Nagabonar, Bujang dan Lukman*

*kutipan adegan film Nagabonar

“Tidak terima aku bang. Masak pangkat aku kopral? Sementara si Lukman abang beri pangkat mayor. Kurang apa pengabdian aku pada abang!” protes Lukman pada Nagabonar saat pembagian pangkat.

Sebelum pasukan Nagabonar bertemu untuk berunding dengan pasukan Belanda yang dipimpin oleh seorang Kolonel. Mereka sudah bersiap-siap, termasuk dengan membagi-bagikan pangkat agar tidak dipandang sebelah mata oleh pasukan belanda. Pasukan Nagabonar hanya sekumpulan gerilyawan tanpa pendidikan dan pangkat formal ketentaraan.

“Semua keperluan abang dan emak abang aku yang urus, sementara si Lukman sibuk dagang beras, mengambil untung tapi tidak masuk ke kas pasukan. Minimal pangkatku sejajar si Lukman.”

“Heh Bujang! Jangan kau suruh lagi aku protes si Lukman, bisa habis pangkatku diturunkannya. Tadi aku minta pangkatku marsekal biar enak disebut orang-orang kampung, itu si Nagabonar, marsekal lubuk pakam, malah diturunkannya jadi jendral. Kalau kuprotes lagi pangkatmu sama Lukman, besok ketemu belanda aku sudah kopral.”
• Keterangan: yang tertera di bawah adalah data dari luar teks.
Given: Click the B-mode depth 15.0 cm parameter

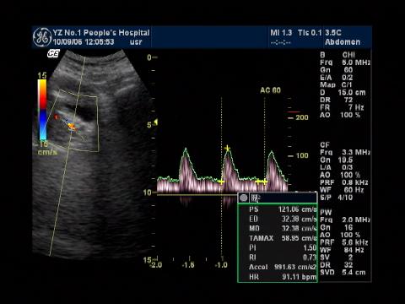Looking at the screenshot, I should 343,92.
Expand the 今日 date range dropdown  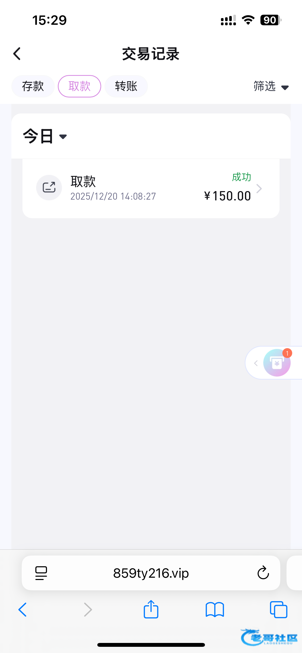point(45,136)
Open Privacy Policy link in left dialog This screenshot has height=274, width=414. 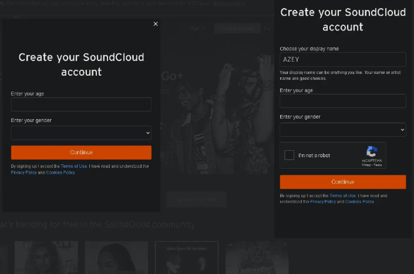[x=24, y=172]
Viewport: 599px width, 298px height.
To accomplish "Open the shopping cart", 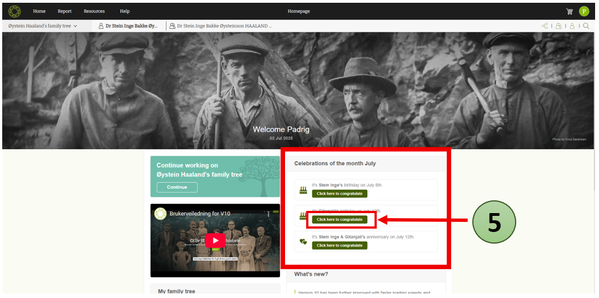I will pos(570,11).
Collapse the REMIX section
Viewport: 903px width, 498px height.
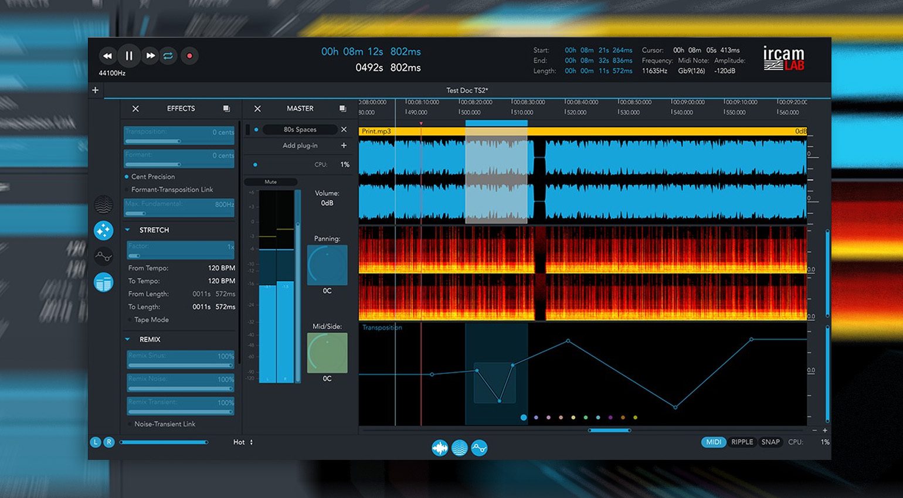128,340
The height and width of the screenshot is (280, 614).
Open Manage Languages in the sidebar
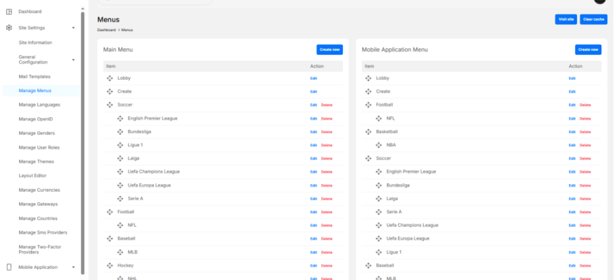(x=39, y=105)

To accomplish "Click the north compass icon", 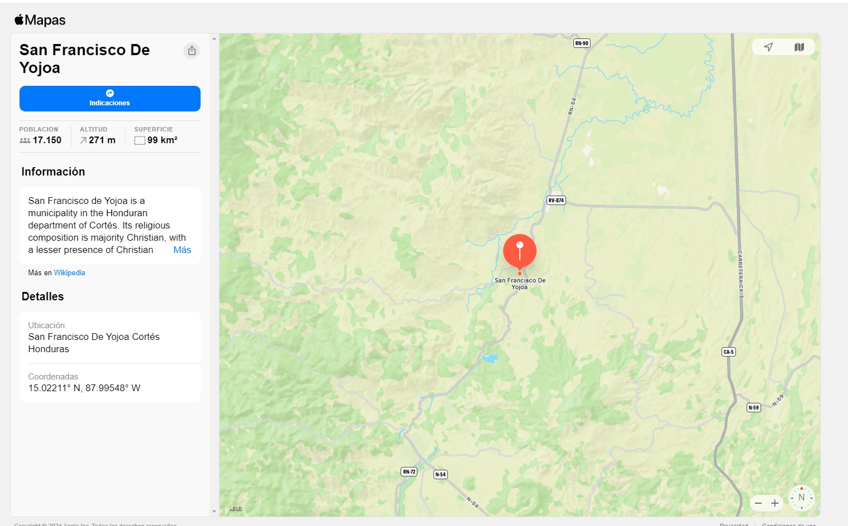I will [x=802, y=498].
“Terserah abang lah..” Bujang tetap merajuk.

“Jangan begitu bujang. Pangkat kau sekarang kunaikkan dari sersan menjadi sersan mayor, persis di bawah si Lukman yang mayor, tapi nanti besok baru kuminta ijin Lukman. Kalau dia sudah mulai tenang. Kecuali Mak ku, tidak ada yang bisa mendebat si Lukman.”

Pagi-pagi buta sebelum Nagabonar bangun, Bujang yang menabung kesal semalaman, pergi memakai seragam, tanda pangkat jendral dan bedil milik Nagabonar. Menyerbu benteng Belanda, sendirian.

Bujang anumerta. Nagabonar meraung-raung berduka seharian, tanpa sekalipun melampiaskannya pada Lukman, yang memberi Bujang pangkat sersan, sebab Bujang kecewa. Lalu nekat menyerbu benteng Belanda sendiri.


***

Selain adegan Nagabonar merayu Kirana dengan lagu melayu dan petikan gitar, adegan di atas juga termasuk kesukaanku. Betapa seorang mantan copet seperti Nagabonar bisa jernih meletakkan duduk perkara. Kepentingan lebih besar tidak menjadi keruh oleh riak yang cukup menguras emosinya.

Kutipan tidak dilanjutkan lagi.